Ife & Bilal: revisiting a collective heritage of the Indian ocean  
Mark Aranha (University of Cape Town) Bronwen Clacherty (University of Cape Town) Cara Stacey (University of Cape Town) Halim Gençoğlu (University of Cape Town) Kristy Stone (University of the Western Cape )

Paper short abstract:

This paper reflects on the historical and ethnographic research & thought processes behind the live audiovisual performance "Ife & Bilal: Songs on a Journey", centred in the globalised world of the Indian Ocean, 1000 years ago, re-examining histories and heritages linked by transoceanic connections.

Paper long abstract:

This presentation reflects on an artistic production created between 2017 and 2018 as part of a Mellon-funded, inter-institutional research project titled: ‘Re-centring Afro-Asia: Musical and human migrations in the pre-colonial period 700-1500 AD’ (University of Cape Town, University of the Western Cape, University of the Witwatersrand, Ambedkar University Delhi).

“Ife and Bilal” is an interdisciplinary and intercultural collaboration between artists from South Africa, India, and Turkey.

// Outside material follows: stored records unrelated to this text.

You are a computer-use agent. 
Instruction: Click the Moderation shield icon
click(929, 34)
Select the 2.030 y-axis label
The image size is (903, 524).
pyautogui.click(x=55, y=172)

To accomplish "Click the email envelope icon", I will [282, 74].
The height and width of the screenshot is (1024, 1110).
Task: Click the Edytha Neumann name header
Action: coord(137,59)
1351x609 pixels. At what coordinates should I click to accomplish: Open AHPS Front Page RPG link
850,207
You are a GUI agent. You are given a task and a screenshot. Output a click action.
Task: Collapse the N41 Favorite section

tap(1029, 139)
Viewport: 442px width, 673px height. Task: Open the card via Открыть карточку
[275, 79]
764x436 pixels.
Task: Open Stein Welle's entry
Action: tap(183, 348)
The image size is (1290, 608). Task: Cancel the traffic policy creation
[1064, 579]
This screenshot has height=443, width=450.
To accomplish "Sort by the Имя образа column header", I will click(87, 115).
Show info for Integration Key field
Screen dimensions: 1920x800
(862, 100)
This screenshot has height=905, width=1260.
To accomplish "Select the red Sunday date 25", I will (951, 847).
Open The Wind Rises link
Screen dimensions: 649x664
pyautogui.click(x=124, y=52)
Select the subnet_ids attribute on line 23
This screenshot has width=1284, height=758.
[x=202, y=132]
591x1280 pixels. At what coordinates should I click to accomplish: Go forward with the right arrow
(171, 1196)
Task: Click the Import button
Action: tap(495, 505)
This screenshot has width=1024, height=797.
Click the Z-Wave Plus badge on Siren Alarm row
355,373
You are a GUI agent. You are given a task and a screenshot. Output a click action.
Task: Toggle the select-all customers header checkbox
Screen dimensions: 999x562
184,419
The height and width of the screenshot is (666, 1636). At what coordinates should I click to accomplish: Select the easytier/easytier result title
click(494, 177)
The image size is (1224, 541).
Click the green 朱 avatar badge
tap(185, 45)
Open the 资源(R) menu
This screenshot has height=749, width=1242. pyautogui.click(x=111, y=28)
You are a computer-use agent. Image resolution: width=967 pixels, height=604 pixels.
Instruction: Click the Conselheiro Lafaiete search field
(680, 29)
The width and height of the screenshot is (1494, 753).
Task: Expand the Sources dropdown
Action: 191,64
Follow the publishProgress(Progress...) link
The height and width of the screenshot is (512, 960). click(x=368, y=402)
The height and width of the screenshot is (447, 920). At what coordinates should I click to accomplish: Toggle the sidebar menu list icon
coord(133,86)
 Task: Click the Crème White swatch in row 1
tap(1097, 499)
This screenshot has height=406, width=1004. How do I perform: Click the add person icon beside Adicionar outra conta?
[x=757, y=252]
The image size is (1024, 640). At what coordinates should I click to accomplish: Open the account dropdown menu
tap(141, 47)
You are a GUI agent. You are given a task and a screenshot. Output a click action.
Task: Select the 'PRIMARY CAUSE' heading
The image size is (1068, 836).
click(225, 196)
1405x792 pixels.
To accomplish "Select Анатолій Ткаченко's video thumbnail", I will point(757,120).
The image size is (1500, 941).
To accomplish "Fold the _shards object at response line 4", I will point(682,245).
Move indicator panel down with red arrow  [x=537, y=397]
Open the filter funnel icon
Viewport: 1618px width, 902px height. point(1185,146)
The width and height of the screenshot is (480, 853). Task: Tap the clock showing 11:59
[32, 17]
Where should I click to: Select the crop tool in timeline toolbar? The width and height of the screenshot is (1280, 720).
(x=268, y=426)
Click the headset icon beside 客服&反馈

In a live improvised creation using sound and visuals, we explore the Indian Ocean as an archive and an agent, echoing the past with the present.

The performers are also researchers in the fields of history, ethnomusicology, and ontology, and each brings a focus on a different region of the precolonial Indian Ocean system. Our research revealed songs from centuries ago with themes of boats, voyages and separation. From this repertoire, Malayalam songs of Cochin Jews in India, Swahili songs of Zanzibar, and Ottoman songs from Turkey were combined with projected visuals drawing from Arab enquiries into astronomy, alchemy, and navigation, to weave a narrative that travels across the Indian Ocean a millennium ago.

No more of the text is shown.